━━ PROVIDED ENTRIES ━━
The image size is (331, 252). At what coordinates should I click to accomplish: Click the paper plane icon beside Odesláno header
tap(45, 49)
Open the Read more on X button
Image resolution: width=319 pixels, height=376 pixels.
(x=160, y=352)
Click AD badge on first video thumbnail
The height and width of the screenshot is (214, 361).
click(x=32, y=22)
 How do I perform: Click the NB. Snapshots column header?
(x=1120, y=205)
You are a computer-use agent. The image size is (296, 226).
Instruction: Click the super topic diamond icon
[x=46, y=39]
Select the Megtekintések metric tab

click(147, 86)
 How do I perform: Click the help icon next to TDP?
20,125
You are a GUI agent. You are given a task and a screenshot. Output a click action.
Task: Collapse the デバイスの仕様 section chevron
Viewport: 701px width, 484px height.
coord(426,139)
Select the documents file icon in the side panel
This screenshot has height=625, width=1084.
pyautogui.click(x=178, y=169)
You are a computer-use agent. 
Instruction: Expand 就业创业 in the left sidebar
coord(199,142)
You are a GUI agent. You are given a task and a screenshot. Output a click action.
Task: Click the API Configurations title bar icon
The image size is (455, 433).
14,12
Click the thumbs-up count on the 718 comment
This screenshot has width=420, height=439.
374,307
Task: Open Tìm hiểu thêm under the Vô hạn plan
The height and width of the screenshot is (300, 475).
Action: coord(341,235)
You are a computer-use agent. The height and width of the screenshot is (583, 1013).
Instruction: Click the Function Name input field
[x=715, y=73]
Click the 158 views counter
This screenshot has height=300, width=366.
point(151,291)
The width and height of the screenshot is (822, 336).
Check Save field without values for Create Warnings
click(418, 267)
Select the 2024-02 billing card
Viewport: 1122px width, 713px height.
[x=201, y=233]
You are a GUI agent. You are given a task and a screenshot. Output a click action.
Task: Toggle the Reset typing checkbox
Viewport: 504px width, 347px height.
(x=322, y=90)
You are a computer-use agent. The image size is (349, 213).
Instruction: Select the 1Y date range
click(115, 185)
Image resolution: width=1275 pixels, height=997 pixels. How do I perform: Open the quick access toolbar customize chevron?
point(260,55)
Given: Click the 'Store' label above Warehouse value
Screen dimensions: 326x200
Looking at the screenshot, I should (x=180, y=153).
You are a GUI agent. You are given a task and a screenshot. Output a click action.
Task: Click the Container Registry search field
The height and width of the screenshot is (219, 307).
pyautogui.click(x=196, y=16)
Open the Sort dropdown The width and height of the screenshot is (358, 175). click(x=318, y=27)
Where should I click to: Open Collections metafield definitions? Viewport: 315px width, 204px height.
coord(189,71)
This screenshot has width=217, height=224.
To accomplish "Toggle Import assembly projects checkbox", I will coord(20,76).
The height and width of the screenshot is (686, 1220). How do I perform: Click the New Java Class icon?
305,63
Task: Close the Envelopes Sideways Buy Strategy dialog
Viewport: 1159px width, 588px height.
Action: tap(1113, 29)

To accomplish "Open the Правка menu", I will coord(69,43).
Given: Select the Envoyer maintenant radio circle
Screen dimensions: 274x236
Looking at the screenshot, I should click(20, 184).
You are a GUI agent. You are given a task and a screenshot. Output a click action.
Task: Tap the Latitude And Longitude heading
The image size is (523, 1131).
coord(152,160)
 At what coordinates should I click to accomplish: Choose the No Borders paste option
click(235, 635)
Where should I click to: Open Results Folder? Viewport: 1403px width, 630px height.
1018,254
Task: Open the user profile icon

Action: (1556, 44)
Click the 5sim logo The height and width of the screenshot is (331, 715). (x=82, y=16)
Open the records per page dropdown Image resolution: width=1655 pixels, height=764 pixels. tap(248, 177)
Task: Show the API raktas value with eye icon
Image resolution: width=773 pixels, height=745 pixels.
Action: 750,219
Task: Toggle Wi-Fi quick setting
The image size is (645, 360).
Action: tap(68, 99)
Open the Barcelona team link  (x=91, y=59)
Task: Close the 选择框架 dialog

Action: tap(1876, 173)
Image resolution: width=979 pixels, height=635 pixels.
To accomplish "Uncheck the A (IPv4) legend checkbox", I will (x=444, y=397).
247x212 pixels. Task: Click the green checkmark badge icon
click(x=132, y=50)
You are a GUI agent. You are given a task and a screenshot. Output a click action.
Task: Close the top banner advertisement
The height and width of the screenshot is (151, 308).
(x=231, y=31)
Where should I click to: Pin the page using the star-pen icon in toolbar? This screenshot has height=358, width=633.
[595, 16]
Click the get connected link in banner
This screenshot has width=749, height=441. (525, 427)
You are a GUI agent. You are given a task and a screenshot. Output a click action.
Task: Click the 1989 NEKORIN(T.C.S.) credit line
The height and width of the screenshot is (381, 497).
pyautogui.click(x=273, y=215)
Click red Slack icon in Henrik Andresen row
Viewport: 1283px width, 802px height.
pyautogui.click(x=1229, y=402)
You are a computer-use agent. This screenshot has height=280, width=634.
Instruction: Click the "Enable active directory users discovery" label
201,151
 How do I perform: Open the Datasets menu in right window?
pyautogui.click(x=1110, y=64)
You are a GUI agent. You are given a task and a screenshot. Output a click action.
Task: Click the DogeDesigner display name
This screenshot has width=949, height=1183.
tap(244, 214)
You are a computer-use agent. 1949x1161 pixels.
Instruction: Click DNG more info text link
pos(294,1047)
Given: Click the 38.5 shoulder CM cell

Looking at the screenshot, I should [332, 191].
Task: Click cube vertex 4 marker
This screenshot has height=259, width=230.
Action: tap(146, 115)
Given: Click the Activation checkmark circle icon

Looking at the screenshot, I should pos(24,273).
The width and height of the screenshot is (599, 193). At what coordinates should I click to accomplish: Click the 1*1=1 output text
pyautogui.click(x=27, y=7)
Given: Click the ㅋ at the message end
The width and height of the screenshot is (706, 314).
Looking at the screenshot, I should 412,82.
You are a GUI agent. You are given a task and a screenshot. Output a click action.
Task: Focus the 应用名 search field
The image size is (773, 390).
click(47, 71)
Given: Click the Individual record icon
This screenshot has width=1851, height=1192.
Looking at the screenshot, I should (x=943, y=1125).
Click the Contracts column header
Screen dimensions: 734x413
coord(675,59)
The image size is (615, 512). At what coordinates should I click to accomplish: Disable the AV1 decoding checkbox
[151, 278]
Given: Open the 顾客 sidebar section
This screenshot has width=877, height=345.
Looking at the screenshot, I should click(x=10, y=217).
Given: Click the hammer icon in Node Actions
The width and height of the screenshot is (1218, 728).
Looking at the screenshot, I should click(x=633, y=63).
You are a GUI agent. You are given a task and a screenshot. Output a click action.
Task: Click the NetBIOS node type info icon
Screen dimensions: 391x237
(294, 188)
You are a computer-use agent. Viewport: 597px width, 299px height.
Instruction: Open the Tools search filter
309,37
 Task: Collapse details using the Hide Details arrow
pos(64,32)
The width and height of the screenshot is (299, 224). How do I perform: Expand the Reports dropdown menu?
━━━
**PROMPT:** Using the exact wording, write out all of the records.

**WRITTEN RESPONSE:**
The image size is (331, 252). At what coordinates should I click to accomplish: Click the paper plane icon beside Odesláno header
tap(45, 49)
Open the Read more on X button
Image resolution: width=319 pixels, height=376 pixels.
(x=160, y=352)
Click AD badge on first video thumbnail
The height and width of the screenshot is (214, 361).
click(x=32, y=22)
 How do I perform: Click the NB. Snapshots column header?
(x=1120, y=205)
You are a computer-use agent. The image size is (296, 226).
Instruction: Click the super topic diamond icon
[x=46, y=39]
Select the Megtekintések metric tab

click(147, 86)
 How do I perform: Click the help icon next to TDP?
20,125
You are a GUI agent. You are given a task and a screenshot. Output a click action.
Task: Collapse the デバイスの仕様 section chevron
Viewport: 701px width, 484px height.
coord(426,139)
Select the documents file icon in the side panel
This screenshot has height=625, width=1084.
pyautogui.click(x=178, y=169)
You are a computer-use agent. 
Instruction: Expand 就业创业 in the left sidebar
coord(199,142)
You are a GUI agent. You are given a task and a screenshot. Output a click action.
Task: Click the API Configurations title bar icon
The image size is (455, 433).
14,12
Click the thumbs-up count on the 718 comment
This screenshot has width=420, height=439.
374,307
Task: Open Tìm hiểu thêm under the Vô hạn plan
The height and width of the screenshot is (300, 475).
Action: coord(341,235)
You are a computer-use agent. The height and width of the screenshot is (583, 1013).
Instruction: Click the Function Name input field
[x=715, y=73]
Click the 158 views counter
This screenshot has height=300, width=366.
point(151,291)
The width and height of the screenshot is (822, 336).
Check Save field without values for Create Warnings
click(418, 267)
Select the 2024-02 billing card
Viewport: 1122px width, 713px height.
[x=201, y=233]
You are a GUI agent. You are given a task and a screenshot. Output a click action.
Task: Toggle the Reset typing checkbox
Viewport: 504px width, 347px height.
(x=322, y=90)
You are a computer-use agent. The image size is (349, 213).
Instruction: Select the 1Y date range
click(115, 185)
Image resolution: width=1275 pixels, height=997 pixels. How do I perform: Open the quick access toolbar customize chevron?
point(260,55)
Given: Click the 'Store' label above Warehouse value
Screen dimensions: 326x200
Looking at the screenshot, I should (x=180, y=153).
You are a GUI agent. You are given a task and a screenshot. Output a click action.
Task: Click the Container Registry search field
The height and width of the screenshot is (219, 307).
pyautogui.click(x=196, y=16)
Open the Sort dropdown The width and height of the screenshot is (358, 175). click(x=318, y=27)
Where should I click to: Open Collections metafield definitions? Viewport: 315px width, 204px height.
coord(189,71)
This screenshot has width=217, height=224.
To accomplish "Toggle Import assembly projects checkbox", I will coord(20,76).
The height and width of the screenshot is (686, 1220). How do I perform: Click the New Java Class icon?
305,63
Task: Close the Envelopes Sideways Buy Strategy dialog
Viewport: 1159px width, 588px height.
Action: tap(1113, 29)

To accomplish "Open the Правка menu", I will coord(69,43).
Given: Select the Envoyer maintenant radio circle
Screen dimensions: 274x236
Looking at the screenshot, I should click(20, 184).
You are a GUI agent. You are given a task and a screenshot. Output a click action.
Task: Tap the Latitude And Longitude heading
The image size is (523, 1131).
coord(152,160)
 At what coordinates should I click to accomplish: Choose the No Borders paste option
click(235, 635)
Where should I click to: Open Results Folder? Viewport: 1403px width, 630px height.
1018,254
Task: Open the user profile icon

Action: (1556, 44)
Click the 5sim logo The height and width of the screenshot is (331, 715). (x=82, y=16)
Open the records per page dropdown Image resolution: width=1655 pixels, height=764 pixels. tap(248, 177)
Task: Show the API raktas value with eye icon
Image resolution: width=773 pixels, height=745 pixels.
Action: 750,219
Task: Toggle Wi-Fi quick setting
The image size is (645, 360).
Action: tap(68, 99)
Open the Barcelona team link  (x=91, y=59)
Task: Close the 选择框架 dialog

Action: tap(1876, 173)
Image resolution: width=979 pixels, height=635 pixels.
To accomplish "Uncheck the A (IPv4) legend checkbox", I will (x=444, y=397).
247x212 pixels. Task: Click the green checkmark badge icon
click(x=132, y=50)
You are a GUI agent. You are given a task and a screenshot. Output a click action.
Task: Close the top banner advertisement
The height and width of the screenshot is (151, 308).
(x=231, y=31)
Where should I click to: Pin the page using the star-pen icon in toolbar? This screenshot has height=358, width=633.
[595, 16]
Click the get connected link in banner
This screenshot has width=749, height=441. (525, 427)
You are a GUI agent. You are given a task and a screenshot. Output a click action.
Task: Click the 1989 NEKORIN(T.C.S.) credit line
The height and width of the screenshot is (381, 497).
pyautogui.click(x=273, y=215)
Click red Slack icon in Henrik Andresen row
Viewport: 1283px width, 802px height.
pyautogui.click(x=1229, y=402)
You are a computer-use agent. This screenshot has height=280, width=634.
Instruction: Click the "Enable active directory users discovery" label
201,151
 How do I perform: Open the Datasets menu in right window?
pyautogui.click(x=1110, y=64)
You are a GUI agent. You are given a task and a screenshot. Output a click action.
Task: Click the DogeDesigner display name
This screenshot has width=949, height=1183.
tap(244, 214)
You are a computer-use agent. 1949x1161 pixels.
Instruction: Click DNG more info text link
pos(294,1047)
Given: Click the 38.5 shoulder CM cell

Looking at the screenshot, I should [332, 191].
Task: Click cube vertex 4 marker
This screenshot has height=259, width=230.
Action: tap(146, 115)
Given: Click the Activation checkmark circle icon

Looking at the screenshot, I should pos(24,273).
The width and height of the screenshot is (599, 193). At what coordinates should I click to accomplish: Click the 1*1=1 output text
pyautogui.click(x=27, y=7)
Given: Click the ㅋ at the message end
The width and height of the screenshot is (706, 314).
Looking at the screenshot, I should 412,82.
You are a GUI agent. You are given a task and a screenshot. Output a click action.
Task: Focus the 应用名 search field
The image size is (773, 390).
click(47, 71)
Given: Click the Individual record icon
This screenshot has width=1851, height=1192.
Looking at the screenshot, I should (x=943, y=1125).
Click the Contracts column header
Screen dimensions: 734x413
coord(675,59)
The image size is (615, 512). At what coordinates should I click to accomplish: Disable the AV1 decoding checkbox
[151, 278]
Given: Open the 顾客 sidebar section
This screenshot has width=877, height=345.
Looking at the screenshot, I should click(x=10, y=217).
Given: Click the hammer icon in Node Actions
The width and height of the screenshot is (1218, 728).
Looking at the screenshot, I should click(x=633, y=63).
You are a GUI agent. You are given a task and a screenshot. Output a click action.
Task: Click the NetBIOS node type info icon
Screen dimensions: 391x237
(294, 188)
You are a computer-use agent. Viewport: 597px width, 299px height.
Instruction: Open the Tools search filter
309,37
 Task: Collapse details using the Hide Details arrow
pos(64,32)
The width and height of the screenshot is (299, 224). How do I perform: Expand the Reports dropdown menu?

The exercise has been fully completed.